Há um vão que nenhuma conquista preenche, nenhuma companhia dissolve, nenhuma viagem substitui. Nem que eu bebesse o mar encheria o que eu tenho de fundo (versos cantados por Djavan em Seduzir) — porque esse fundo não é feito de ausência concreta, mas de uma falta constitutiva, aquela que nos funda como sujeitos desejantes. É da ordem do impossível preenchimento. E quanto mais bebemos do mundo tentando calar esse vazio, mais ele nos lembra que não se trata de sede, mas de estrutura.
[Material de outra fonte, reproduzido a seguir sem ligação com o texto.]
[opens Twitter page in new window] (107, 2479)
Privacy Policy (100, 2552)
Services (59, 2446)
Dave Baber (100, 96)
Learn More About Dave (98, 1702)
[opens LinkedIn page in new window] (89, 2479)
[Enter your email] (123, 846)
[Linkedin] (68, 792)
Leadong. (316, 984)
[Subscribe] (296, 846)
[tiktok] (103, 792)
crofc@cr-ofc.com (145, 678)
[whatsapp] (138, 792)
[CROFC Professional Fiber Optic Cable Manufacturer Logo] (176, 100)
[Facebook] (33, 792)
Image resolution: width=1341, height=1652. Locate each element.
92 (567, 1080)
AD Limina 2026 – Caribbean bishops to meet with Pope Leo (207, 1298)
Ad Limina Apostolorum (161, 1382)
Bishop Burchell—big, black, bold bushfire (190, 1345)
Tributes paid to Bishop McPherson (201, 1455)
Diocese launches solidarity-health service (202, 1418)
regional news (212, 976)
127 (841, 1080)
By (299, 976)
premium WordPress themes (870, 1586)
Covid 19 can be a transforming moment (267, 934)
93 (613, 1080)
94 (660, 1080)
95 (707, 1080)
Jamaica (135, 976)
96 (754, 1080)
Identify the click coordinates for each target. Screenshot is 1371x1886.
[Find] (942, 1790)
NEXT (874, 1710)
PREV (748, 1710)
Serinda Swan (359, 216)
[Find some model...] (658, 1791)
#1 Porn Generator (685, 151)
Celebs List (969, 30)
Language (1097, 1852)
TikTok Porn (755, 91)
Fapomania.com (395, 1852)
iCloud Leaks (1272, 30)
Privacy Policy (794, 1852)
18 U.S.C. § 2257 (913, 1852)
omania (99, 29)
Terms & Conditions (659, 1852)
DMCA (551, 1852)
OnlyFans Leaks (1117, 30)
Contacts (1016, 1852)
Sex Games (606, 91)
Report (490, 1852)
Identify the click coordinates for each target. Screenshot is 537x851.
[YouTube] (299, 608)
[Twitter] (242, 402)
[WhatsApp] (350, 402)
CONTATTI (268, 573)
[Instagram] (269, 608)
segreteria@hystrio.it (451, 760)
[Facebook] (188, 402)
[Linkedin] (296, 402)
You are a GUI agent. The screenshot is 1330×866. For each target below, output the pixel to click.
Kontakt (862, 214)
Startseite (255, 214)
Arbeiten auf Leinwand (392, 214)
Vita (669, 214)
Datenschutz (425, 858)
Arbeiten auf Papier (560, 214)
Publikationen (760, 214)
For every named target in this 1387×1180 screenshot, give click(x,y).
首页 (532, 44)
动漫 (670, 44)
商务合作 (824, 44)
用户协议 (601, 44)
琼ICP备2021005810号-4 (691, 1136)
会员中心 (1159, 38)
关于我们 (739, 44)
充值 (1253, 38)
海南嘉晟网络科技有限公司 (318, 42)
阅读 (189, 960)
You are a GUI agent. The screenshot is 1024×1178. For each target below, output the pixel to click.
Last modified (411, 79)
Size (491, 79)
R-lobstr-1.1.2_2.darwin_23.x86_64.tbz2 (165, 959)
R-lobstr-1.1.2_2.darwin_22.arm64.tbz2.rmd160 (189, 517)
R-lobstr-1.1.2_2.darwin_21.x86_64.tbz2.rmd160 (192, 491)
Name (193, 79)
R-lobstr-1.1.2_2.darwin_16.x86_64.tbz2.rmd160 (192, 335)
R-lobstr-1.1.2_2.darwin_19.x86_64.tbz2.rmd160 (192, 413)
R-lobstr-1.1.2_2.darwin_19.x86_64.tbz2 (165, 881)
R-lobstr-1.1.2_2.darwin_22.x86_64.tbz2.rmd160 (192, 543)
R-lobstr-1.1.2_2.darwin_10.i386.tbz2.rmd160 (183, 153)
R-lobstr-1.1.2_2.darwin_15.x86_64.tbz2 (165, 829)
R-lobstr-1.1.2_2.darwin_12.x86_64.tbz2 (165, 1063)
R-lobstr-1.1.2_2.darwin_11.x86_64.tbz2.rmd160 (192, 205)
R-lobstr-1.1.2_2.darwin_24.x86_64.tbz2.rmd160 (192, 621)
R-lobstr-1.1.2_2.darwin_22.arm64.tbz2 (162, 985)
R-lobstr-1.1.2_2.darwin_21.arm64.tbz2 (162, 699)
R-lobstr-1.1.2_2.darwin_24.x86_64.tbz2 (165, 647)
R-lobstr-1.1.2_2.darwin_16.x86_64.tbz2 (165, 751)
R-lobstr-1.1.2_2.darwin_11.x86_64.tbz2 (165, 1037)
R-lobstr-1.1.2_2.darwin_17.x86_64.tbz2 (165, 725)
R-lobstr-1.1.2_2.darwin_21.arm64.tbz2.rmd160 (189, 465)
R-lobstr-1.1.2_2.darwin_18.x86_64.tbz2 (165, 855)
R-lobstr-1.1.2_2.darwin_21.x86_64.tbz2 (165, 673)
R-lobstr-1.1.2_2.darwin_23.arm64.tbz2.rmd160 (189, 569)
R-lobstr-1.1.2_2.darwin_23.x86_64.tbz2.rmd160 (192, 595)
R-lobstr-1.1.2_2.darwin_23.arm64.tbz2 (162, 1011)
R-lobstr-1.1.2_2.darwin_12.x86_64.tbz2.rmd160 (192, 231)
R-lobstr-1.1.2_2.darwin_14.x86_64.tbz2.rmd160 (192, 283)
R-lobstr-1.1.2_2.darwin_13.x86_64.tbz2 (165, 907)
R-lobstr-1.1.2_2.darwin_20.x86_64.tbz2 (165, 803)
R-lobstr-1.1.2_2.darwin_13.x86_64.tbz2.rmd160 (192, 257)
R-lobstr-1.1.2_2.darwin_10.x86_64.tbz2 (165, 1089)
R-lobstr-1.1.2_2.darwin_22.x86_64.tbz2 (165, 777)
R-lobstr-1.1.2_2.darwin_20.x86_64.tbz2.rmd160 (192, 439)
A psicanálise já nos sussurra isso desde Freud: somos constituídos por uma perda inaugural, algo que não tivemos e que, paradoxalmente, nos move. Lacan nomeou isso com precisão: o sujeito é efeito da linguagem e nasce pela entrada no simbólico, isto é, pela castração simbólica, pela perda, pela renúncia ao gozo pleno. O que nos falta não é o mar — é a coisa que nunca tivemos, mas que seguimos rodeando com palavras, com gestos, com amores. É o desejo que brota justamente porque nunca será saciado.
Aceitar essa incompletude, no entanto, não é se entregar à melancolia. É, talvez, o início da liberdade. Porque quando deixamos de procurar o que nos completaria, abrimos espaço para criar com o que temos: restos, traços, equívocos e repetições. O fundo que carregamos não precisa ser preenchido — ele pode ser habitado. E nesse habitar, podemos escutar o que nos falta não como tragédia, mas como ritmo. Um ritmo que nos lembra, a cada onda que passa, que somos feitos de falta, sim — mas também de linguagem, de gesto e de invenção.